As always, I am committed to keep you up-to-date with helpful information and would like to share with you a few highlights of the most significant tax law changes and latest updates with key rates, thresholds and limitations for TY 2022 that you need to be aware of.
- Due Date – File your 2022 income tax returns by April 18, 2023 to avoid interest and penalty on taxes not paid for late filing.
- Standard Deduction – $12,950 for single or married filing separately; $25,900 for married filing jointly or qualifying surviving spouse; $19,400 for head of household. If blind or over age 65, deduct additional $1,750 for single/ HHH and $1,400 for MFJ/ MFS/ QSS. If the standard deduction is higher than the itemized, use the standard deductions.
- Health Saving Account (HSA) – $3,650 maximum contribution for self only coverage and $7,300 for family coverage.
- Student Loan Interest – $2,500 maximum interest deductions. This amount phaseout for married filing joint returns if modified adjusted gross income is $145,000 – $175,000 and for single/HHH MAGI $70,000 – $85,000.
- Health Coverage Tax Credit – This credit is not available for 2022. It was not extended after Tax Year 2021.
- 401(K) Contributions – $20,500 deferral and $27,000 for catchup deferral contributions. This is a good opportunity to shelter a good portion of your earnings from being taxable. Contact your employer’s HR Department to sort your options immediately, if needed.
- Student Loan Forgiveness – This debt is not taxable for federal income tax purpose. Based on the one time debt relief announced by the Board of Education, the relief is up to $20,000 in debt cancellation to eligible Pell Grant recipients and up to $10,000 in debt cancellation to eligible non—Pell Grant recipients.
- Educator Expense Increased – Educators may deduct up to $300 of qualified expense paid books or school supplies purchased.
- Earned Income Credit – To claim the earned income credit without a qualifying child, you must be at least age 25 but under age 65. If married filing joint return, either spouse can meet the age requirement, as long as one of the spouses does.
- Child Tax Credit and Additional Child Tax Credit – The initial amount for a child tax credit is $2,000 for each qualifying child. The maximum refundable is $1,500 for each qualifying child; $500 nonrefundable credit for other dependent.
- Child and Dependent Care Expenses Credit – The refundable credit was available for tax year 2021 is not extended to 2022. The credit for child and dependents care expense is nonrefundable. The credit is up to $3,000 for one qualifying person and up to $6,000 for two or more qualifying persons. The maximum credit is amount is 35% of employment-related expenses.
- Education Credit – American Opportunity credit up to $2,500 is available for four years for eligible students. Lifetime Learning up to $2,000 per return available for unlimited number of years.
- Foreign-Source Income – In addition to reporting foreign earned income, you must also report unearned income. This may include interest, dividends, and pensions from sources outside of the United States unless exempt by law or tax treaty. If you were a beneficiary of a retirement plan, you may have to report the undistributed income on the plan. Report a distribution received from a foreign account or trust and report your foreign financial assets, if any.

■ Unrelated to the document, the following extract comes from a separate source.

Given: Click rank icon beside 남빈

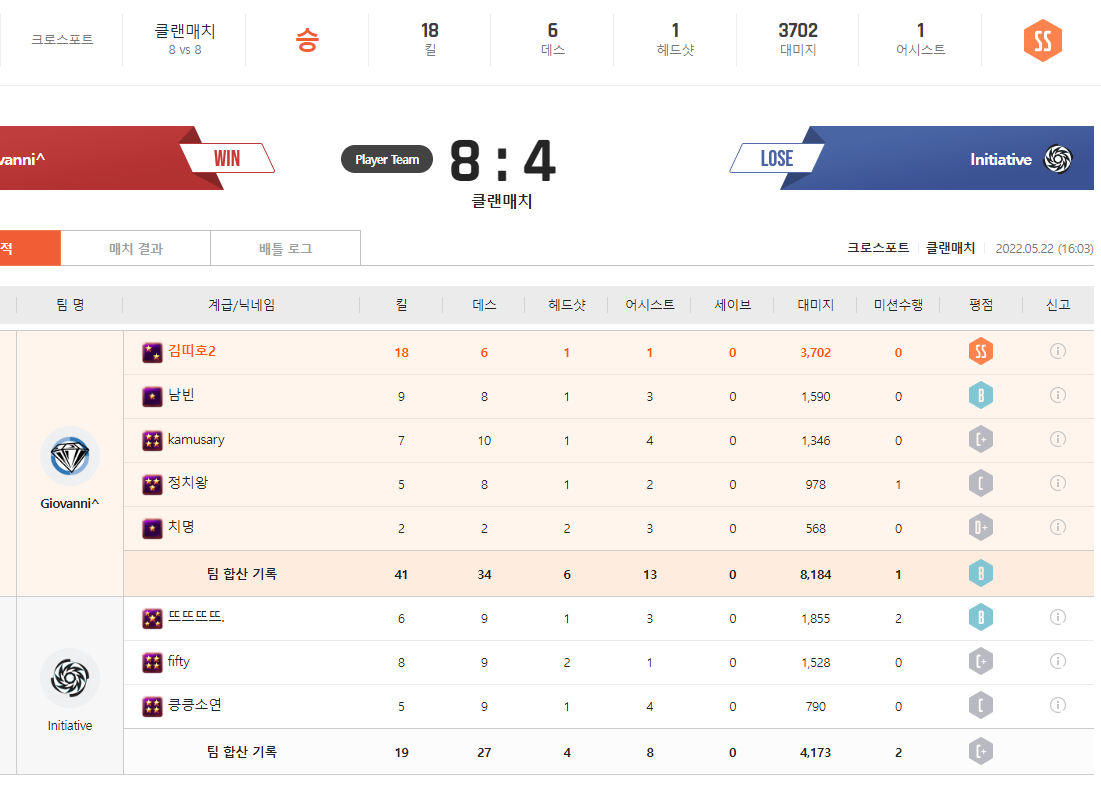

- Digital Assets Virtual Currency – The only evidence of its existence is the digital records or ledges indicating balances held and transactions that have occurred. The IRS uses the term “virtual currency” to describe the various type of convertible virtual currency that are used as a medium of exchange, such as a digital currency and cryptocurrency. Regardless of the label applied, if a particular asset has the characteristics of virtual currency, it will be treated as virtual currency for Federal Income Tax purposes. If a taxpayer disposed of any virtual currency that was held as a capital asset, Form 8949 must be used to figure the capital gain or loss and report it on Schedule D (Form 1040). If virtual currency was received as compensation for services or disposed of any virtual currency that was held for sale in a trade or business, such transaction must be reported as income same as reporting other income. Keep accurate records to avoid being challenged by the IRS.
- Self- Employment Tax – 15.3% (12.4% for SS plus 2.9% for Medicare); 0.9% Medicare Surtax on self-employment income in excess of $200,000 (single); $250,000 (MFJ); or $125,000 (MFS).
Identity Theft continues to be a priority. Your tax professional should have implemented security measures in the use of tax software and a safe method in the exchange of documents. I am aware and fully prepared for this tax filing season. My investment in our Client Portal Service is ready and available to give each client the ability to securely log in to safely share and exchange documents.